模型を作る人達のことを、俗に「モデラー」というようですが、この人達の作り出す作品の凄さには、子供のころから人一倍強い憧れを持っていたマロニエ君です。
どれほどガラスケースの外側からため息を漏らしたことか…。

マロニエ君はもっぱら完成したものを眺め尽くすのが好きなクチで、とても自分からその世界に入って、自らから挑戦してみようなどと思ったことはありませんでした。これはきっと自分の特性には合わない世界であり、たぶん無理だということを本能的に感じていたからだろうと思います。

それでも、飛行機やお城などの完成模型を欲しいと思ったことは何度あったか。でも完成模型というのはいつも「非売品」で買ったことは一度もありませんし、もし売られることがあっても、相当に高額なものになるに違いないでしょう。
いちおうはプラモデルなども相当数作りましたが、その出来はとても自分が満足できるようなものではありませんし、それでも自分の技術を高めようという思いにはついに至りませんでした。

あるとき、なにげなくネットを見ていると、「ピアノを作ろう!」というブログに行き当たりました。これまでに見たこともないフレーズで、しかも「1/10で」となっているのは、はじめは何のことやらまったく要領を得ませんでした。

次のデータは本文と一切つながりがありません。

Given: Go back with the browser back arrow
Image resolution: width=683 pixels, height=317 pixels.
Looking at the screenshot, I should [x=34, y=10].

さっそく見てみると、なんとその方はスタインウェイのD型(コンサートグランド)の1/10のサイズの模型を数年かけて作られたようで、その製作の過程や、完成後の動画などが見られるようになっていましたが、そのあまりにも見事な出来映えには、ただただ驚き、感銘さえ覚えました。
ディテールなどもここまでできるものかと思うほど忠実で、ぱっと見た感じは、写真の撮り方によっては本物に見えてしまう可能性が十二分にあるほど、それは抜群によくできています。

もちろんプラモデルなどではなく、すべて自分で型を取るなどされて、100%手作りによってここまで完成度の高いものが作り出せるという、その技と情熱には驚きと敬服が交錯するばかりです。
ここまで精巧なピアノの模型というのは初めて見ましたが、これまでのマロニエ君の経験では、よくできた車や飛行機の模型でさえ、ディテールの細かな形状が不正確であったり、全体のシルエットにちょっと違和感があったりと「残念」が散見されるのが普通ですが、このスタインウェイにはまったくそういったところがないのです。

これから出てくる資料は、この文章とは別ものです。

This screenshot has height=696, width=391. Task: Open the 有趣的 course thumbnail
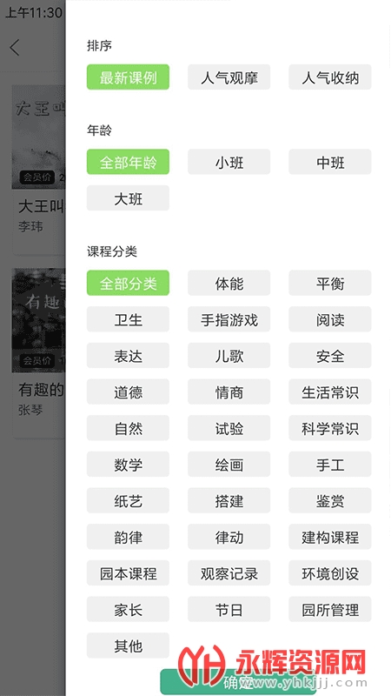[x=38, y=320]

なんでも一台完成させるのに5年近くを要されたとのことで、それも驚きですが、その作品は完成後まもなくさるピアニストのところへ行ってしまい、現在は2台目を制作中とのことですが、その制作過程からも窺える見事さにはまったく呆れるほかはありません。

さっそくその作者の方と連絡を取って、リンクの承諾を得ていますので、論より証拠、どうぞみなさんもその素晴らしい作品をみてください。
リンクページの一番下に『ピアノを作ろう!1/10で』というのがあります。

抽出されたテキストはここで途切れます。